Je n'ai pas eu l'impression que Madeline nous expliquait tant bien que ça les origines du mal (vaste question...), mais je crois qu'Emily Fridlund a voulu écrire un roman du Mal, qu'elle a voulu s'attaquer à la littérature du Mal à sa manière. Il me semble que les allers-retours chronologiques, les intrigues imbriquées, nous montrent des personnages qui ont tous une part de mal en eux : Madeline, qui à plusieurs reprises s'adonne à la méchanceté - notamment en laissant dehors le chat de Patra qui veut rentrer chez lui, en espérant le voir s'en aller dans les bois ; Lily, la jeune fille qui accuse son professeur d'attouchements sexuels à tort ; le professeur en question, qui, s'il n'est pas passé à l'acte, aurait rêvé de faire bien pire ; les parents de Madeline, qui négligent leur fille ; Paul, qui se conduit de façon tyrannique, et joue de façon très bizarre avec une petite fille au parc ; et évidemment Leo et Patra, les parents de Paul, qui au nom d'une croyance refusent de voir la maladie de leur fils ou imaginent que Madeline est capable, par son absence de croyance, d'avoir créé cette maladie de toutes pièces.

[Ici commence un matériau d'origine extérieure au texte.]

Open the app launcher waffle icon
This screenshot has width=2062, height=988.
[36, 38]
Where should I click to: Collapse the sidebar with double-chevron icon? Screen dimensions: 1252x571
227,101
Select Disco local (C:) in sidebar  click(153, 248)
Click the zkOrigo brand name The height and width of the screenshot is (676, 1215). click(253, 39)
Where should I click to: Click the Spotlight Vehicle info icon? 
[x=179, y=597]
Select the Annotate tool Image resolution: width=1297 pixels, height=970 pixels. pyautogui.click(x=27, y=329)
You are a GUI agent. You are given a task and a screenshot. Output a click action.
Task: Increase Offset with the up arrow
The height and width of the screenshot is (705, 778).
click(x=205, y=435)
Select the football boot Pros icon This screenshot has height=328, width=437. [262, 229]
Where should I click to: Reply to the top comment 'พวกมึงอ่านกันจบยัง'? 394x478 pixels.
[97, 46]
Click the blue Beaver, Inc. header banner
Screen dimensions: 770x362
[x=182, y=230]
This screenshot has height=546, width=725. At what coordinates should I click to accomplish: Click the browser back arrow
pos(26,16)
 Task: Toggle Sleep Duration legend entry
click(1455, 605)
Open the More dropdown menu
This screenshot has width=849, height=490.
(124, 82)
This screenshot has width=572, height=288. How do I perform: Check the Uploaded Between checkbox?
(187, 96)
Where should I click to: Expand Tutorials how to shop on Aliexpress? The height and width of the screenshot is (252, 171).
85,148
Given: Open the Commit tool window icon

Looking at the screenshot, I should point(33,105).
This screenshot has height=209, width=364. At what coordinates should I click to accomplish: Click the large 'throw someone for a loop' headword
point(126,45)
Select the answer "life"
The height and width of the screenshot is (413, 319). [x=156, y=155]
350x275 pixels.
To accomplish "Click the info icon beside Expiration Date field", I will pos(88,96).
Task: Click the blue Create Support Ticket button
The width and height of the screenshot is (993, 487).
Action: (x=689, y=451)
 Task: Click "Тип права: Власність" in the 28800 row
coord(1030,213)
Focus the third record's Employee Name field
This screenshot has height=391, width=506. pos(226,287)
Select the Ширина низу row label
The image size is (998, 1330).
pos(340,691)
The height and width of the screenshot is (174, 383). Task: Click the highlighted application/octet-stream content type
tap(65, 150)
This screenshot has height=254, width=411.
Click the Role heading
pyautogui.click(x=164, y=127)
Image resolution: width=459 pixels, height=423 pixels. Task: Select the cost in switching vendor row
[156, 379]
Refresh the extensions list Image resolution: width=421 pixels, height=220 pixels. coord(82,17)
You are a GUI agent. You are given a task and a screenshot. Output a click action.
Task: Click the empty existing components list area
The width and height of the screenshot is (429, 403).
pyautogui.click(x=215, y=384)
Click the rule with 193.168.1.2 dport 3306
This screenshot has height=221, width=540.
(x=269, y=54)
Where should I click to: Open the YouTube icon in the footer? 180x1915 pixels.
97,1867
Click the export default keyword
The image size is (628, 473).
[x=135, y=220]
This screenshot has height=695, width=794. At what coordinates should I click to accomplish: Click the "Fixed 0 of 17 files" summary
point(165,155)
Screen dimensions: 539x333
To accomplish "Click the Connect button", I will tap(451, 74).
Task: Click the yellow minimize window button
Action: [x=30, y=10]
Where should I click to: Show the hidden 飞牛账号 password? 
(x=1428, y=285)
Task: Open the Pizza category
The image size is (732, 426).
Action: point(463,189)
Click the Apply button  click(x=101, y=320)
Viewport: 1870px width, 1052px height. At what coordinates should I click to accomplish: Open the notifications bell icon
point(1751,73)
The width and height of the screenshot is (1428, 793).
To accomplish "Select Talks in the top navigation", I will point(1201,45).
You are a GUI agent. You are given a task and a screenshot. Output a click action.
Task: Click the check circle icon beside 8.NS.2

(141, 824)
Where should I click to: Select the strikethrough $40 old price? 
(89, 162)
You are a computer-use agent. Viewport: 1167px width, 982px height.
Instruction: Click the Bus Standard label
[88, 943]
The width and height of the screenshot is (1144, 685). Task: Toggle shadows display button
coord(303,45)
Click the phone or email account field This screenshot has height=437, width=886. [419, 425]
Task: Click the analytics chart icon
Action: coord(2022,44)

Tous jouent à un moment ou à un autre à un jeu de dominant/dominé malsain, ce que la trame narrative fait finalement ressortir. le mal est inhérent à l'espèce humaine, il peut se dévoiler chez tout le monde, à des degrés différents, pour des raisons différentes, à n'importe quel moment. Comment se dépêtrer avec notre part sombre ?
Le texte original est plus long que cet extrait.